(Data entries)
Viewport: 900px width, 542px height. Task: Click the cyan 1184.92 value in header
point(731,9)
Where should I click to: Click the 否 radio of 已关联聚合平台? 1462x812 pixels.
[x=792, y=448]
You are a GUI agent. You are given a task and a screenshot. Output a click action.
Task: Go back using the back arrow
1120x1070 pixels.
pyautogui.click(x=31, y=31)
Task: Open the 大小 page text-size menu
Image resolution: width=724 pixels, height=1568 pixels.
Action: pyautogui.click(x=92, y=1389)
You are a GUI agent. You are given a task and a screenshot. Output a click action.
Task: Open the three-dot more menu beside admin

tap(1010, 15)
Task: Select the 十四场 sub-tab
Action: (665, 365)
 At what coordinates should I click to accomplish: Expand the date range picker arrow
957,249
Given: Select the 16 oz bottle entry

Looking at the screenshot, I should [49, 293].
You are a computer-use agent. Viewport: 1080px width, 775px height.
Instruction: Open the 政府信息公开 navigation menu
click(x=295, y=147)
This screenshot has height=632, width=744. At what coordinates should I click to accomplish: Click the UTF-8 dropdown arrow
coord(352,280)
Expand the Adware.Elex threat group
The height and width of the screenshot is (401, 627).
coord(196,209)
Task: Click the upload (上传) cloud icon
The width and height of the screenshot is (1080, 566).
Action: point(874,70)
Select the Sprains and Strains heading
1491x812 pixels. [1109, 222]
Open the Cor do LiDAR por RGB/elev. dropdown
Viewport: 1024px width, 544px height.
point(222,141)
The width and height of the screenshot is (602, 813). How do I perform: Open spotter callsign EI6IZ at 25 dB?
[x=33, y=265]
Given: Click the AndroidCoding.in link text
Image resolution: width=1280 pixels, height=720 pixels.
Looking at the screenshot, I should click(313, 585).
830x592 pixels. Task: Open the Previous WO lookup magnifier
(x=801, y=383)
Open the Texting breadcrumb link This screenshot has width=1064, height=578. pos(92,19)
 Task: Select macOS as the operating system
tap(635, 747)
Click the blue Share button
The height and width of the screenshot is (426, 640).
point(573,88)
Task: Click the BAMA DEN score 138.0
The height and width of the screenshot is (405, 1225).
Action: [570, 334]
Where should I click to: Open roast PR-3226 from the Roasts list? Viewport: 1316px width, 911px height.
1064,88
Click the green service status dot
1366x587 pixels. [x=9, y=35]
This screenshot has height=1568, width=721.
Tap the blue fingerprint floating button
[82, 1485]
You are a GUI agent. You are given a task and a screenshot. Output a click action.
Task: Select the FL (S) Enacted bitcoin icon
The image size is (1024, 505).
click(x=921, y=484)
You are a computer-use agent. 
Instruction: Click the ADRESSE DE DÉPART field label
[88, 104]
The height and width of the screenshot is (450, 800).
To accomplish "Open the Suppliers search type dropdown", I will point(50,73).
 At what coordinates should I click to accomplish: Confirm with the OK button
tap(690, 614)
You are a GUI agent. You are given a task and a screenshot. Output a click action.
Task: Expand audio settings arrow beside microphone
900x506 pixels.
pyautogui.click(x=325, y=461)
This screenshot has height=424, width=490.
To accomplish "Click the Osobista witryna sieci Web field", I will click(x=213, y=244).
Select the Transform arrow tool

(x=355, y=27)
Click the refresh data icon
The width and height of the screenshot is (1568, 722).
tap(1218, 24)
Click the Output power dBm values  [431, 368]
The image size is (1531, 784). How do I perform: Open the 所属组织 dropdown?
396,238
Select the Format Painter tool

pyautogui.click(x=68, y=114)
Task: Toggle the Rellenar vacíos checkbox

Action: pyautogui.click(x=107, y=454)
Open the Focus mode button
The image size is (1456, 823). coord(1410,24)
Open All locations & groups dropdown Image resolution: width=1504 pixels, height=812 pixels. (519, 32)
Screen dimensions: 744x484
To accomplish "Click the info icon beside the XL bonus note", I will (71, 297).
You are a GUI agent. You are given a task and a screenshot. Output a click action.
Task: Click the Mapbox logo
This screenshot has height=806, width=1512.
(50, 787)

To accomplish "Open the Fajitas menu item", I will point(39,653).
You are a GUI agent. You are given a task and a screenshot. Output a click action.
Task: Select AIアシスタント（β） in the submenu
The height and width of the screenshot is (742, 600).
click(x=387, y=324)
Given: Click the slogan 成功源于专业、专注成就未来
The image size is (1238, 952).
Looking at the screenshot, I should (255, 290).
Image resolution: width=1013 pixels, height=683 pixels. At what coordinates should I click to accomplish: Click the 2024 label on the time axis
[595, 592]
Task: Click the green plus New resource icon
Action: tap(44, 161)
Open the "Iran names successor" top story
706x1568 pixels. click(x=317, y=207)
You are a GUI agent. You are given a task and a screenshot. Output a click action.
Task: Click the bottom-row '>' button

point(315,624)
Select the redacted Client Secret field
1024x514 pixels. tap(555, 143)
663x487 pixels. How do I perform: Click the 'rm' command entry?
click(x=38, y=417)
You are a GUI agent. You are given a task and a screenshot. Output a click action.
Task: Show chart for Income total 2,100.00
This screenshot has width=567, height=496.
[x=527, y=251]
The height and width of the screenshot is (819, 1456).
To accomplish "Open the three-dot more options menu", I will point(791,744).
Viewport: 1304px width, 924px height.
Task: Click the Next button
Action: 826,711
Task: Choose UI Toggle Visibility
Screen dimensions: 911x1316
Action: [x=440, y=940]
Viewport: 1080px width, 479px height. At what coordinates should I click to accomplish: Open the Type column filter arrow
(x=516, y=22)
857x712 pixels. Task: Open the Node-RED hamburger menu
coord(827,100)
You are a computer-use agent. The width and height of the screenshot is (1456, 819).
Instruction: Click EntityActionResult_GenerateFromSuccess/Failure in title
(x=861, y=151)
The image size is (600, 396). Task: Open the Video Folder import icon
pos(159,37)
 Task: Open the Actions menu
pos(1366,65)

▶ [WHAT YOU SHOULD DO]: Copy every line above word for word.

▶ [FULL SOLUTION]:
Viewport: 900px width, 542px height. Task: Click the cyan 1184.92 value in header
point(731,9)
Where should I click to: Click the 否 radio of 已关联聚合平台? 1462x812 pixels.
[x=792, y=448]
You are a GUI agent. You are given a task and a screenshot. Output a click action.
Task: Go back using the back arrow
1120x1070 pixels.
pyautogui.click(x=31, y=31)
Task: Open the 大小 page text-size menu
Image resolution: width=724 pixels, height=1568 pixels.
Action: pyautogui.click(x=92, y=1389)
You are a GUI agent. You are given a task and a screenshot. Output a click action.
Task: Open the three-dot more menu beside admin

tap(1010, 15)
Task: Select the 十四场 sub-tab
Action: (665, 365)
 At what coordinates should I click to accomplish: Expand the date range picker arrow
957,249
Given: Select the 16 oz bottle entry

Looking at the screenshot, I should [49, 293].
You are a computer-use agent. Viewport: 1080px width, 775px height.
Instruction: Open the 政府信息公开 navigation menu
click(x=295, y=147)
This screenshot has height=632, width=744. At what coordinates should I click to accomplish: Click the UTF-8 dropdown arrow
coord(352,280)
Expand the Adware.Elex threat group
The height and width of the screenshot is (401, 627).
coord(196,209)
Task: Click the upload (上传) cloud icon
The width and height of the screenshot is (1080, 566).
Action: point(874,70)
Select the Sprains and Strains heading
1491x812 pixels. [1109, 222]
Open the Cor do LiDAR por RGB/elev. dropdown
Viewport: 1024px width, 544px height.
point(222,141)
The width and height of the screenshot is (602, 813). How do I perform: Open spotter callsign EI6IZ at 25 dB?
[x=33, y=265]
Given: Click the AndroidCoding.in link text
Image resolution: width=1280 pixels, height=720 pixels.
Looking at the screenshot, I should click(313, 585).
830x592 pixels. Task: Open the Previous WO lookup magnifier
(x=801, y=383)
Open the Texting breadcrumb link This screenshot has width=1064, height=578. pos(92,19)
 Task: Select macOS as the operating system
tap(635, 747)
Click the blue Share button
The height and width of the screenshot is (426, 640).
point(573,88)
Task: Click the BAMA DEN score 138.0
The height and width of the screenshot is (405, 1225).
Action: [570, 334]
Where should I click to: Open roast PR-3226 from the Roasts list? Viewport: 1316px width, 911px height.
1064,88
Click the green service status dot
1366x587 pixels. [x=9, y=35]
This screenshot has height=1568, width=721.
Tap the blue fingerprint floating button
[82, 1485]
You are a GUI agent. You are given a task and a screenshot. Output a click action.
Task: Select the FL (S) Enacted bitcoin icon
The image size is (1024, 505).
click(x=921, y=484)
You are a computer-use agent. 
Instruction: Click the ADRESSE DE DÉPART field label
[88, 104]
The height and width of the screenshot is (450, 800).
To accomplish "Open the Suppliers search type dropdown", I will point(50,73).
 At what coordinates should I click to accomplish: Confirm with the OK button
tap(690, 614)
You are a GUI agent. You are given a task and a screenshot. Output a click action.
Task: Expand audio settings arrow beside microphone
900x506 pixels.
pyautogui.click(x=325, y=461)
This screenshot has height=424, width=490.
To accomplish "Click the Osobista witryna sieci Web field", I will click(x=213, y=244).
Select the Transform arrow tool

(x=355, y=27)
Click the refresh data icon
The width and height of the screenshot is (1568, 722).
tap(1218, 24)
Click the Output power dBm values  [431, 368]
The image size is (1531, 784). How do I perform: Open the 所属组织 dropdown?
396,238
Select the Format Painter tool

pyautogui.click(x=68, y=114)
Task: Toggle the Rellenar vacíos checkbox

Action: pyautogui.click(x=107, y=454)
Open the Focus mode button
The image size is (1456, 823). coord(1410,24)
Open All locations & groups dropdown Image resolution: width=1504 pixels, height=812 pixels. (519, 32)
Screen dimensions: 744x484
To accomplish "Click the info icon beside the XL bonus note", I will (71, 297).
You are a GUI agent. You are given a task and a screenshot. Output a click action.
Task: Click the Mapbox logo
This screenshot has height=806, width=1512.
(50, 787)

To accomplish "Open the Fajitas menu item", I will point(39,653).
You are a GUI agent. You are given a task and a screenshot. Output a click action.
Task: Select AIアシスタント（β） in the submenu
The height and width of the screenshot is (742, 600).
click(x=387, y=324)
Given: Click the slogan 成功源于专业、专注成就未来
The image size is (1238, 952).
Looking at the screenshot, I should (255, 290).
Image resolution: width=1013 pixels, height=683 pixels. At what coordinates should I click to accomplish: Click the 2024 label on the time axis
[595, 592]
Task: Click the green plus New resource icon
Action: tap(44, 161)
Open the "Iran names successor" top story
706x1568 pixels. click(x=317, y=207)
You are a GUI agent. You are given a task and a screenshot. Output a click action.
Task: Click the bottom-row '>' button

point(315,624)
Select the redacted Client Secret field
1024x514 pixels. tap(555, 143)
663x487 pixels. How do I perform: Click the 'rm' command entry?
click(x=38, y=417)
You are a GUI agent. You are given a task and a screenshot. Output a click action.
Task: Show chart for Income total 2,100.00
This screenshot has width=567, height=496.
[x=527, y=251]
The height and width of the screenshot is (819, 1456).
To accomplish "Open the three-dot more options menu", I will point(791,744).
Viewport: 1304px width, 924px height.
Task: Click the Next button
Action: 826,711
Task: Choose UI Toggle Visibility
Screen dimensions: 911x1316
Action: [x=440, y=940]
Viewport: 1080px width, 479px height. At what coordinates should I click to accomplish: Open the Type column filter arrow
(x=516, y=22)
857x712 pixels. Task: Open the Node-RED hamburger menu
coord(827,100)
You are a computer-use agent. The width and height of the screenshot is (1456, 819).
Instruction: Click EntityActionResult_GenerateFromSuccess/Failure in title
(x=861, y=151)
The image size is (600, 396). Task: Open the Video Folder import icon
pos(159,37)
 Task: Open the Actions menu
pos(1366,65)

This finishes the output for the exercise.